At the moment, we have already licensed 73 deposit-taking SACCOs as per the law which required that all such SACCOs offering front office services reapply to the authority to be allowed to continue with the business. Out of a total of 219 such SACCOs, only 7 such SACCOs did not reapply for a license when the one year period expired. We have been looking at among requirements looking at how these SACCOs have been able to reorganise their books of accounts, reformed their business plans and had their policies approved by shareholders, before renewing the license. We have also issued ‘cease and desist’ orders to all those SACCOs that do not comply with the new licensing requirements. At the moment, we are still going through some 140 applications from those SACCOs that have already submitted their requests for licenses.
Could you briefly mention some of the key elements you are looking at before issuing a license to a SACCO offering front office services?
We are looking at a SACCOs investment and loan policies as well as its guarantees. The authority has also to approve a SACCOs technology platform to ensure that it has the required software that can generate the periodic reports required by SASRA. Those SACCOs seeking for a fresh license also have to submit a list of its board and senior management for vetting purposes. Presently, all the 73 licensed SACCOs submit monthly reports to the authority, similar to what commercial banks do with the Central Bank of Kenya. Those applying for license must also meet the Sh 10 million capital adequacy requirement. Investment of SACCO funds in non-core business must not be more than 10 per cent of its total assets. In addition, some 15 per cent of the SACCOs total assets must be in cash form to adequately provide for its liquidity requirements. SACCOs will also be expected to make adequate provision for loan losses, as is done by commercial banks and other financial institutions.

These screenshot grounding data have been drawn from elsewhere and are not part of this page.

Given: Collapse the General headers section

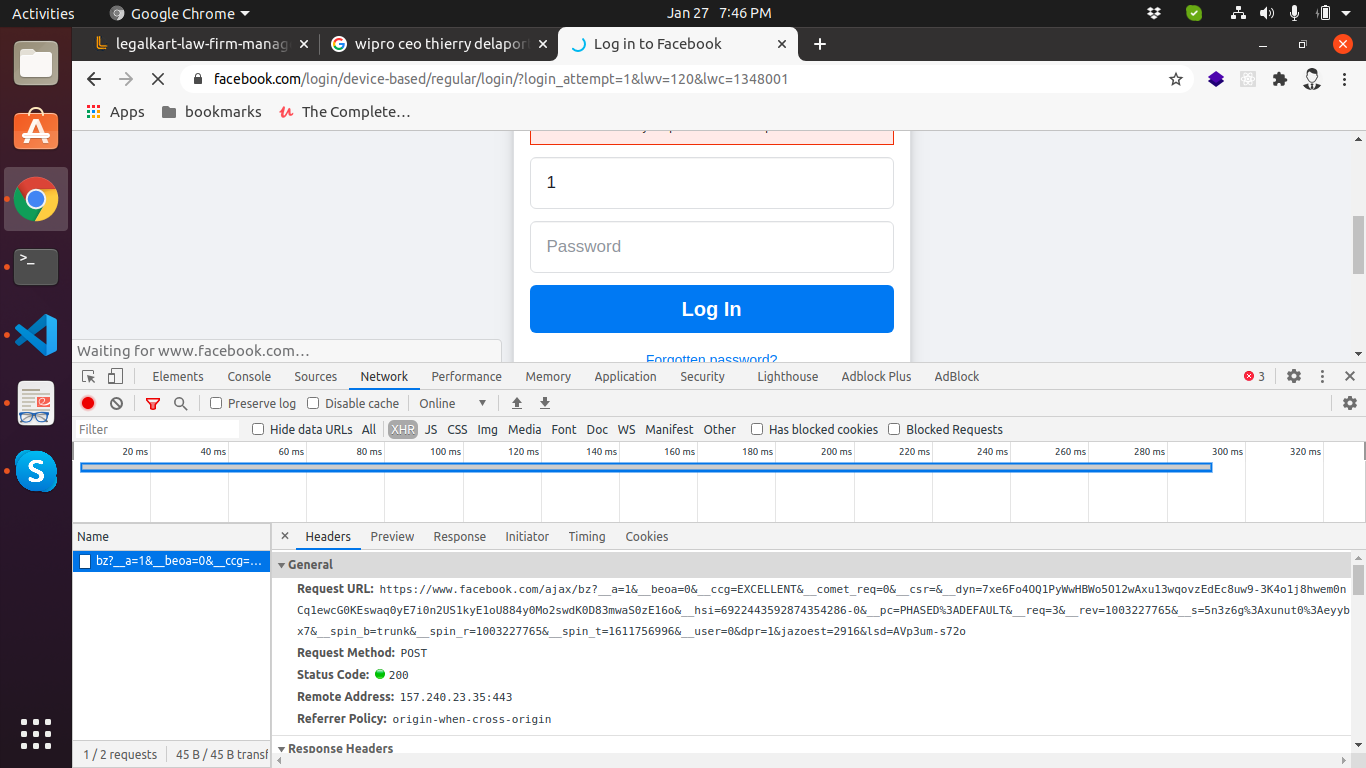Looking at the screenshot, I should tap(282, 565).
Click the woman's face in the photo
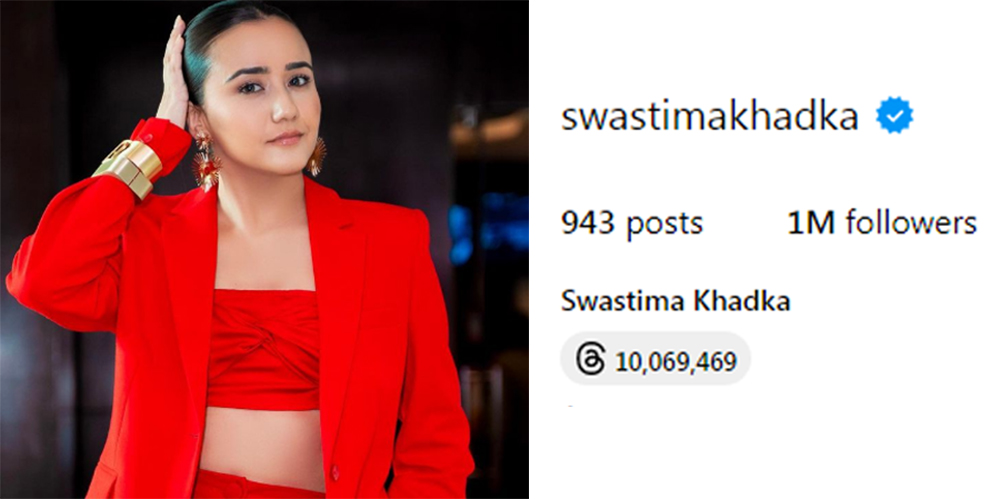This screenshot has height=499, width=1000. coord(267,102)
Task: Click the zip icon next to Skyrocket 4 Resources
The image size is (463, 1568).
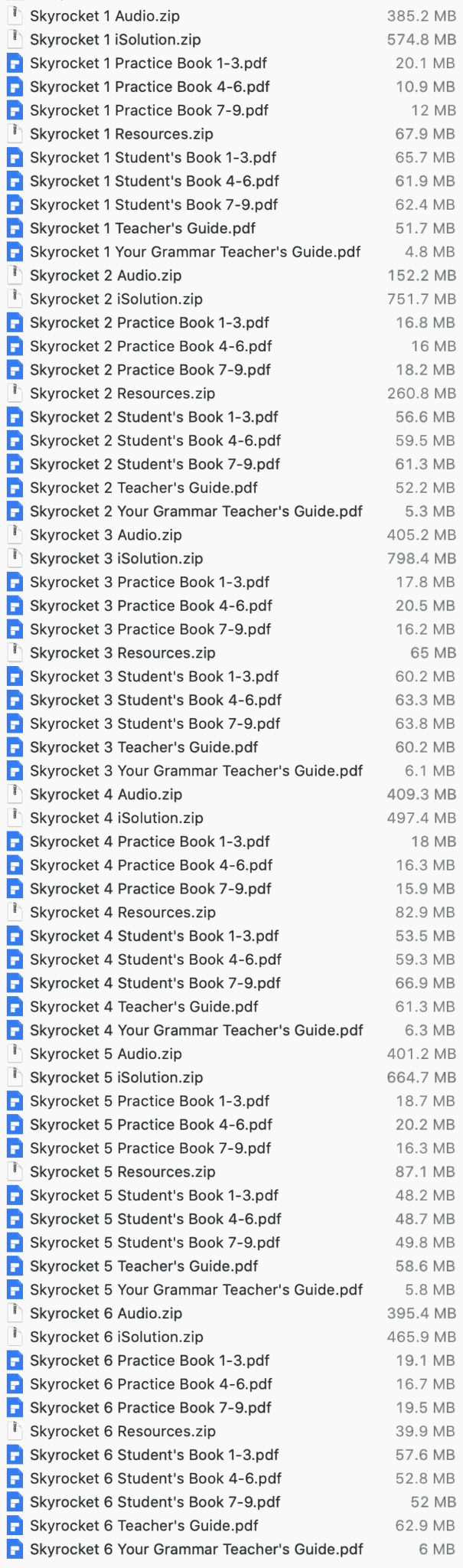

What will happen to those SACCOs that fail to meet the requirements set by SASRA?
We shall be giving conditional licenses to those who fail to comply with laid down requirements. A window of six months will then be provided for those failing to meet the licensing requirements, including a credible business plan. We are also encouraging those SACCOs that fail to meet our licensing threshold to merge their operations, especially those operating within the same geographical area. In certain circumstances, we shall be encouraging some SACCOs to shut down their front office operations and upgrade their technology platforms before they reapply afresh.

Your focus is still on SACCOs that offer front office services. When will SASRA’s supervision and oversight extend over the entire industry?
Figures indicate that the entire SACCO industry is worth Sh 210 billion with those societies with front office controlling some Sh 171 billion of this amount or 75 per cent of the sector. In the long run, we shall extend our supervision to the rest of the 25 per cent. We are already developing guidelines for the non-deposit taking SACCOs, controlling funds worth an estimated Sh 39 billion. We are still building capacity at SASRA to enable it supervise the entire industry.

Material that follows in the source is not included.